O melhor exemplo de macroevolução em laboratório é justamente do reino Monera. Então juntam-se dois bloqueios: não se aceita como evidência porque não se quer (a capacidade humana para ignorar o que não se encaixa em sua visão de mundo é enorme), e não se aceita porque não é um "crocopato", mas um ser bem distante da escala a que estamos acostumados: células com o comprimento na escala de um metro dividido por um milhão de partes.
O exemplo é este: um experimento de 22 anos acompanhou passo a passo o surgimento de novas adaptações em linhagens da bactéria Escherichia coli ( http://en.wikipedia.org/wiki/E._coli_long-term_evolution_experiment ). Quando digo passo a passo, quero dizer que congelaram um amostra de cada geração.

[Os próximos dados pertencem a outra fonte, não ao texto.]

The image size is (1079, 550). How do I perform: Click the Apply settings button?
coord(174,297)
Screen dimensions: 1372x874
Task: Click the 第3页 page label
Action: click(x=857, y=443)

Depois de mais de 20 mil gerações, uma das linhagens submetida a condições de desnutrição (falta de carbono) apresentou uma novidade: a capacidade de extrair o carbono que precisa de moléculas de ácido cítrico, na presença de oxigênio.
Para dar uma ideia do tamanho desta mudança, é preciso saber duas coisas: (1) classicamente, espécies (unidades taxonômicas operacionais) de bactérias são definidas por seu metabolismo, ou seja, pela capacidade de consumir ou não certas substâncias em condições controladas. (2) A incapacidade de metabolizar o ácido cítrico do meio de cultura é uma das coisas que permite a um microbiologista dizer a diferença entre esta bactéria, que é geralmente inofensiva e é encontrada naturalmente em fezes, e a Salmonella, famosa por ter linhagens que causam intoxicação alimentar.

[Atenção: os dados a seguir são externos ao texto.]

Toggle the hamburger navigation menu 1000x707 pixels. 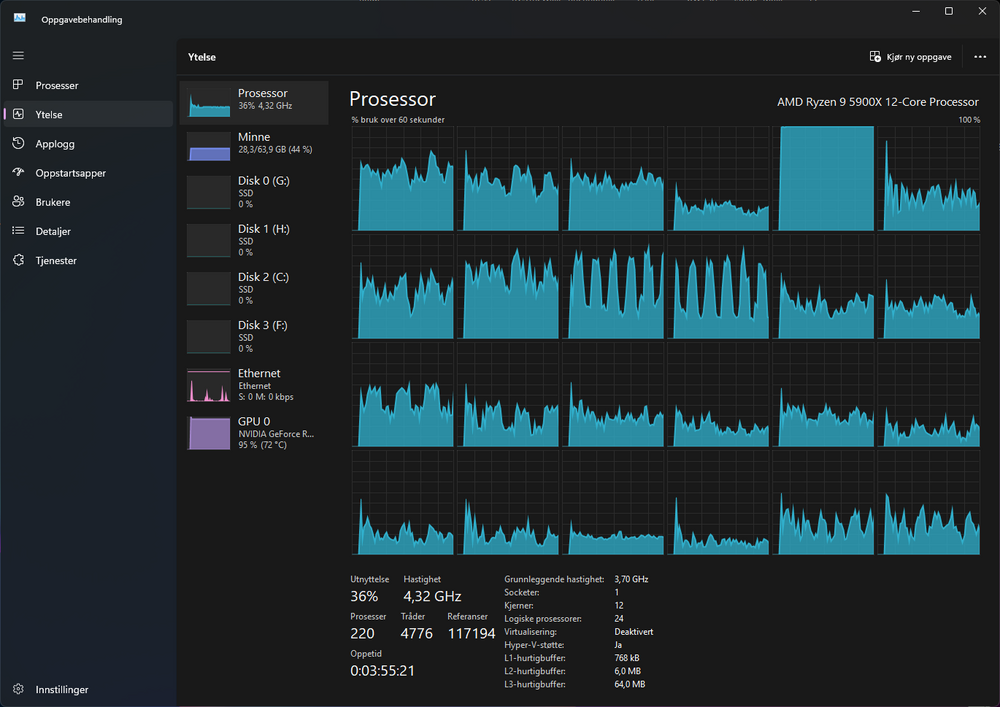[x=18, y=55]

Um microbiologista desinformado, ao se deparar com essa linhagem de Escherichia coli que resultou desse experimento de evolução em laboratório, estaria tão confuso ao tentar identificá-la quanto um ornitólogo que topasse com um tucano exibindo mamas, ou quanto um botânico que visse uma samambaia produzindo frutos.

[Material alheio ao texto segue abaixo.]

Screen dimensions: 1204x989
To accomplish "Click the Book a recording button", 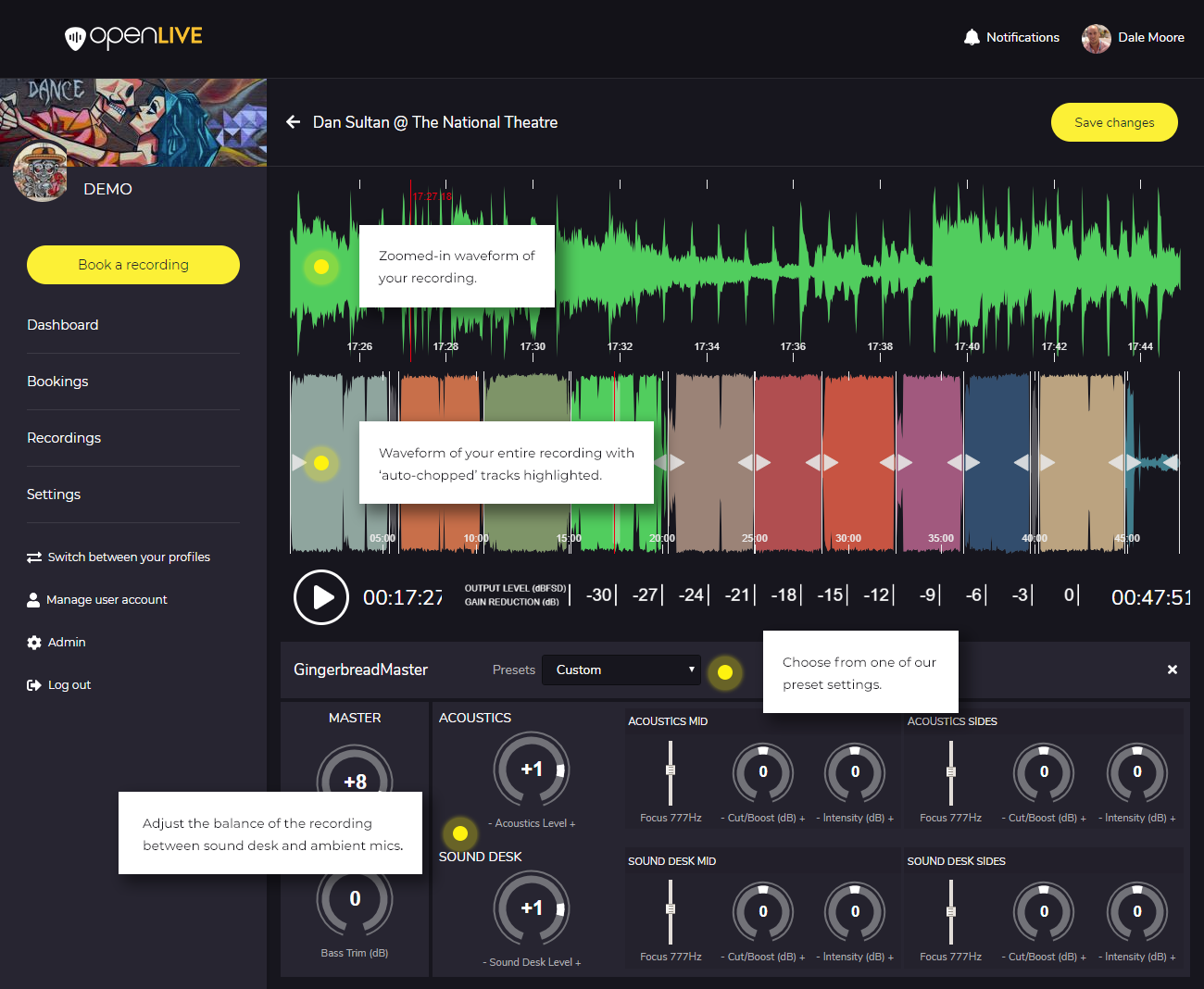I will [132, 265].
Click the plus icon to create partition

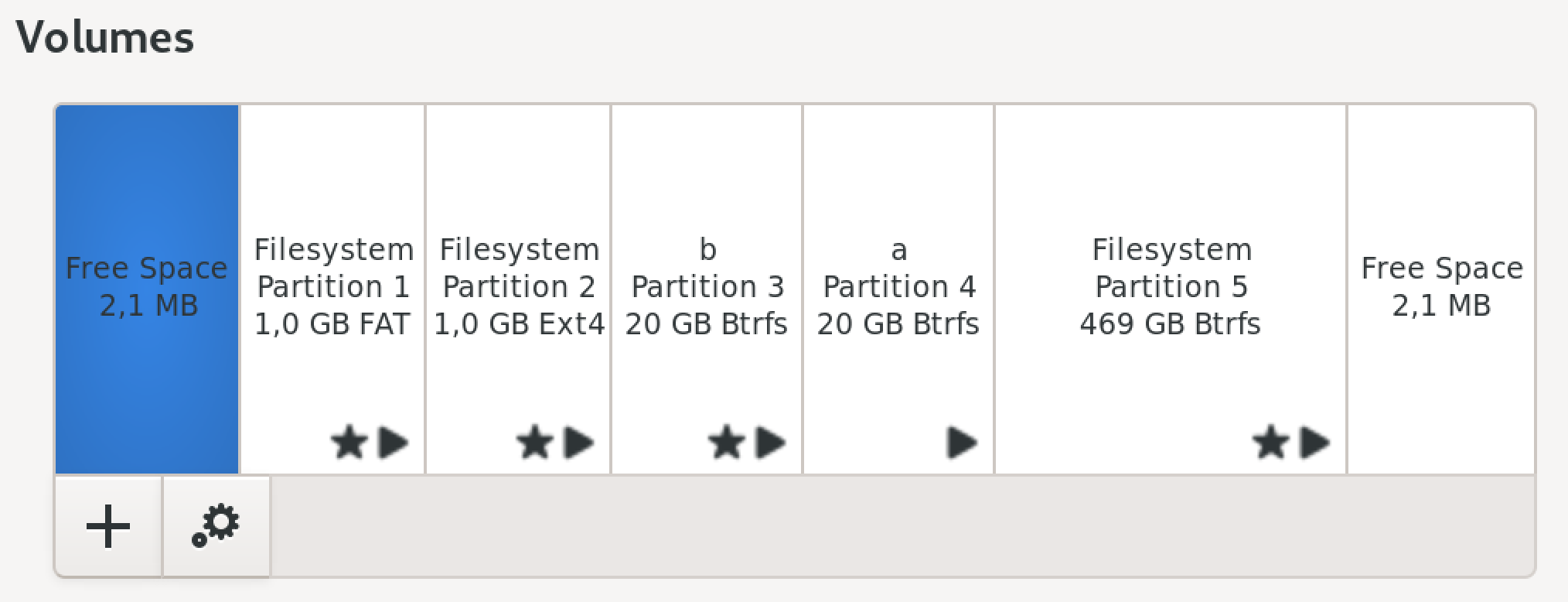coord(108,527)
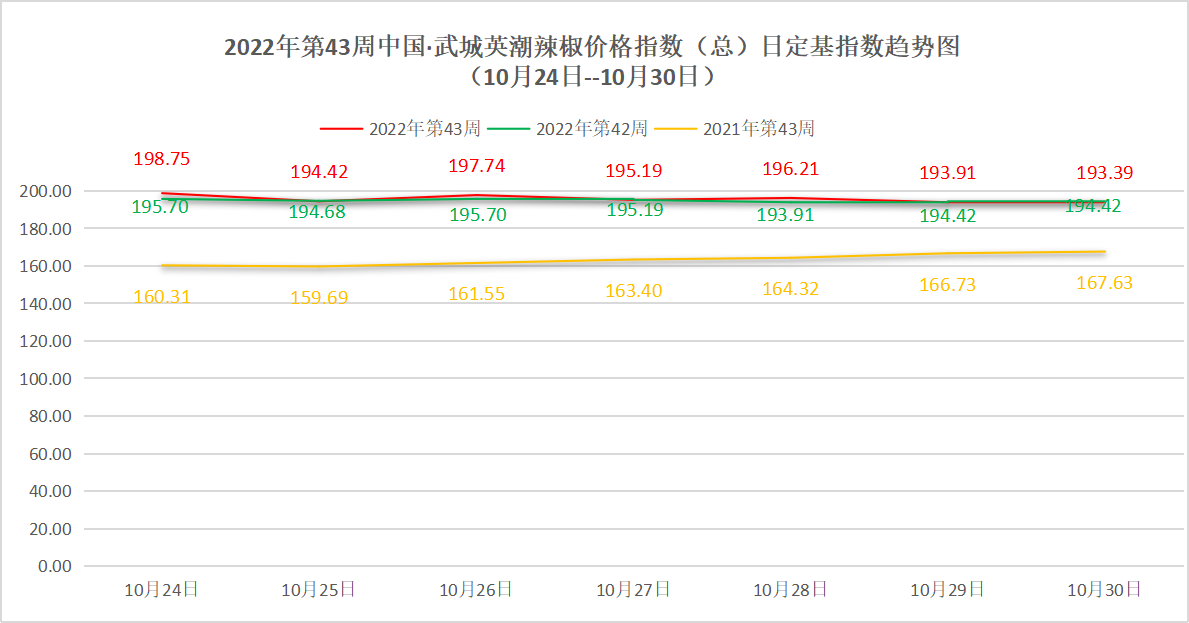Viewport: 1189px width, 623px height.
Task: Click the yellow data label 163.40
Action: pyautogui.click(x=633, y=291)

É, portanto, macroevolução (não foi apenas uma mutação, a seleção natural precisou trabalhar com mais do que isso para fazer uma mudança desse tipo). E tempo não faltou: 22 anos são verdadeiras eras geológicas para bactérias. Em gerações humanas, daria 500 mil anos. Portanto o sr. Darwin continua certo: grandes mudanças precisam de grande tempo, geralmente. E grandes mudanças são, em princípio, o resultado de pequenas mudanças acumuladas, embora possam ser mais que isso.
Criacionistas não são apenas pessoas que acreditam que Deus criou os seres vivos (Deus pode muito bem ter criado as espécies usando a evolução, por que não?): são pessoas que fazem uma salada de religião com ciência, em que a primeira leva vantagem, e a segunda sai machucada. E essa invenção de que não há evidência que sustente a macroevolução é, como mostrou esse experimento e mostram muitas outras evidências, no máximo um palpite desinformado, e, como sugeri, contaminado com a "síndrome da escala intermediária".
Não vou ofender os cegos dizendo que o pior cego é o que não quer ver, concluo dizendo que a pior crença é aquela em franca contradição com o que pode ser lido na natureza.